I can only assume their parents find the way to their remote controls with the aid of a Labrador. I've nothing against the odd dress-up day, but there's a reason why schools have a uniform: because they're meant to be safe spaces as free as possible from the inequities of class and wealth. Places where children are, for the most part, allowed to be children, not prematurely sexualised mannequins. If you heard about the mother who recently allowed her child to go to school as Christian Grey - complete with cable ties - then you'll understand why my face is covered with palm-sized bruises.
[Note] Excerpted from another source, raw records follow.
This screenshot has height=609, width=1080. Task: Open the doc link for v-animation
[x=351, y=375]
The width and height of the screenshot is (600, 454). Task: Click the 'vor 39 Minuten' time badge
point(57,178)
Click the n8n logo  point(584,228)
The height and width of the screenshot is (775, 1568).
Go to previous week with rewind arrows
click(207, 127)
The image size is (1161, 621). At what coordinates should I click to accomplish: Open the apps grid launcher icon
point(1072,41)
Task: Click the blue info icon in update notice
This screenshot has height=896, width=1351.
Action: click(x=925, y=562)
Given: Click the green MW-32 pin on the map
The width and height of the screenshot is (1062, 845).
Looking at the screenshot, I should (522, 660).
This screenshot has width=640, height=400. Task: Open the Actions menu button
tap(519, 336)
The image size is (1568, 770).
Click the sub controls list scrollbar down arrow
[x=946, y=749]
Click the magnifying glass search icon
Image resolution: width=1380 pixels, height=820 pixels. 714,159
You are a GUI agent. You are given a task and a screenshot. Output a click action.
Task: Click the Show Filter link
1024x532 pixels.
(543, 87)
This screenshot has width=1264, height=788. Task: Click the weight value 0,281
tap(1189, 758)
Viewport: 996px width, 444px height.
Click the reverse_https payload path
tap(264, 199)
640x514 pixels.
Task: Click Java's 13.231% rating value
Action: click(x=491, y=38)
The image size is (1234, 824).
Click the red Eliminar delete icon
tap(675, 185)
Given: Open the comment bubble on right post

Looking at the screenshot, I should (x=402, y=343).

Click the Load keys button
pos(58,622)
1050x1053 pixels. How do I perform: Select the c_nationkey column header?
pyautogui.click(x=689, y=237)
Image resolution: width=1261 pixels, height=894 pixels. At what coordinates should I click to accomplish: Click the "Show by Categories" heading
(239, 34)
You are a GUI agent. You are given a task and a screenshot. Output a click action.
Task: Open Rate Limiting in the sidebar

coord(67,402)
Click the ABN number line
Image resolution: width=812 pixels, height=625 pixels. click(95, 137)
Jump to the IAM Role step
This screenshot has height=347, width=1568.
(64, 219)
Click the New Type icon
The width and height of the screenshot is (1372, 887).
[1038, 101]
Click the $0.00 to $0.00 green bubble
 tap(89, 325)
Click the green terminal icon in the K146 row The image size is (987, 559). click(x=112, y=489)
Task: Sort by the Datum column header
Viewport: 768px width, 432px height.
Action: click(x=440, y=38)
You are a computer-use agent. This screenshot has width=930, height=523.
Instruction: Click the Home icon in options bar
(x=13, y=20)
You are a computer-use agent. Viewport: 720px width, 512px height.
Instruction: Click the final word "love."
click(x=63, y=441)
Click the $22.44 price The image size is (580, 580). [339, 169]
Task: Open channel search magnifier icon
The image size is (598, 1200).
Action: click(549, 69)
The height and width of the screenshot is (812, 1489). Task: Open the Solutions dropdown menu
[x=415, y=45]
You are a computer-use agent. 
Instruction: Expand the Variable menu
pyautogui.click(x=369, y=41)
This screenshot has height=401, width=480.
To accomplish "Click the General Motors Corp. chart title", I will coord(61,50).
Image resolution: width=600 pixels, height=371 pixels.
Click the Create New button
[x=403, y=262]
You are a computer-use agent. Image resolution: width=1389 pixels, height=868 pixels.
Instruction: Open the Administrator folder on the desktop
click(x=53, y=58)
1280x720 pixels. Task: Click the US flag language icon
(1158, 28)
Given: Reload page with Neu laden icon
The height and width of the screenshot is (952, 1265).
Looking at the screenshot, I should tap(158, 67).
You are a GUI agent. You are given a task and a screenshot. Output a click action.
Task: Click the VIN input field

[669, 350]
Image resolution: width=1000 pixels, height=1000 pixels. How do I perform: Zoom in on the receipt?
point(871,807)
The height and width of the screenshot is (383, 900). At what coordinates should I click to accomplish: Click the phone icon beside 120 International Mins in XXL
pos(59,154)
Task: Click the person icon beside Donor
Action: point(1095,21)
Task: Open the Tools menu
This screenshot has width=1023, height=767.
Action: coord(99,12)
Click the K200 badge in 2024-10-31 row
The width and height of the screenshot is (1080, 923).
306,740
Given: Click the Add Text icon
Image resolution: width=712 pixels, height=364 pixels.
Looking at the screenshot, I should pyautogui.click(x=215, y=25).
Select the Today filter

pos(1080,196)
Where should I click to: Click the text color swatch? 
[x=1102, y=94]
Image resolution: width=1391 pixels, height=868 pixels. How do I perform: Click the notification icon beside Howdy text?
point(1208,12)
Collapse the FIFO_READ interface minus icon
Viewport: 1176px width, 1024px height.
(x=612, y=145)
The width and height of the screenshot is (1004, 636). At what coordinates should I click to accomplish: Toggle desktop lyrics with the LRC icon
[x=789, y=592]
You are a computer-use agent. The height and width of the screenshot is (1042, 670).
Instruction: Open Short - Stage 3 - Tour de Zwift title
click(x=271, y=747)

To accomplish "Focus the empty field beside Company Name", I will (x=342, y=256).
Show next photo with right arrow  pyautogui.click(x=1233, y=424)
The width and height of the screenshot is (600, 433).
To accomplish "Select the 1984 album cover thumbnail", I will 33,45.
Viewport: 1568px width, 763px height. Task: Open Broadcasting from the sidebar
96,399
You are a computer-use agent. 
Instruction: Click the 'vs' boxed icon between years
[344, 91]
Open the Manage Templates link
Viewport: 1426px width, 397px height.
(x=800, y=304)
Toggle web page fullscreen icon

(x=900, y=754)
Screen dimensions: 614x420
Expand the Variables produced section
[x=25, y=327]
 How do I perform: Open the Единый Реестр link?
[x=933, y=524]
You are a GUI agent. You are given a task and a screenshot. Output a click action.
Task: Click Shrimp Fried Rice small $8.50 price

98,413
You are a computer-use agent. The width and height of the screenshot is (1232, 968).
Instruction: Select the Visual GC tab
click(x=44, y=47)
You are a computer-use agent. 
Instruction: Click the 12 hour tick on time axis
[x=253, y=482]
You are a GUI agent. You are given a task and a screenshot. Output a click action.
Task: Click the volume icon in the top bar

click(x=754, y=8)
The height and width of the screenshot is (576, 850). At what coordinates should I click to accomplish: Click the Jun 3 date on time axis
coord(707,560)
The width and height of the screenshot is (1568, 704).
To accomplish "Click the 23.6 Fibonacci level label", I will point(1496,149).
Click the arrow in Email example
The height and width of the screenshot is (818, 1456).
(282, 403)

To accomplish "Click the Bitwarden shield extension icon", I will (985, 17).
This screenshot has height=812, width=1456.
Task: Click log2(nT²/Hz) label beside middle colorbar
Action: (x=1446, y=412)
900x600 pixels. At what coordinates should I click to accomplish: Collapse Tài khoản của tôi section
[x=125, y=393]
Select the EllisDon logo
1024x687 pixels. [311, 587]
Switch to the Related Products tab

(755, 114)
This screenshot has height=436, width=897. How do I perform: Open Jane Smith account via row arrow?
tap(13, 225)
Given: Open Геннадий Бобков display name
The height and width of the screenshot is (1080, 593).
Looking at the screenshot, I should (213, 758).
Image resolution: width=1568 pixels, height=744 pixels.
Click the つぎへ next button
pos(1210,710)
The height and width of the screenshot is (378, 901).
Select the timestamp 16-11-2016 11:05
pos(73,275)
And a word of warning for schools that encourage staff to join in with the japes: if the school community is broadly calm and staff enjoy a healthy relationship with the student body, it can be a wonderful exercise in humour and warmth. But if relations are fraught, be wise. I've seen schools where all staff had to dress up, or take part in "pie the teacher" gigs, excused on the grounds that it's for charidee. That's great if you're powerful and loved. But if you're new, or having a hard time with your classes, it can be a horrendous vehicle for legitimised bullying. Schools must always consider how decisions will affect the least powerful.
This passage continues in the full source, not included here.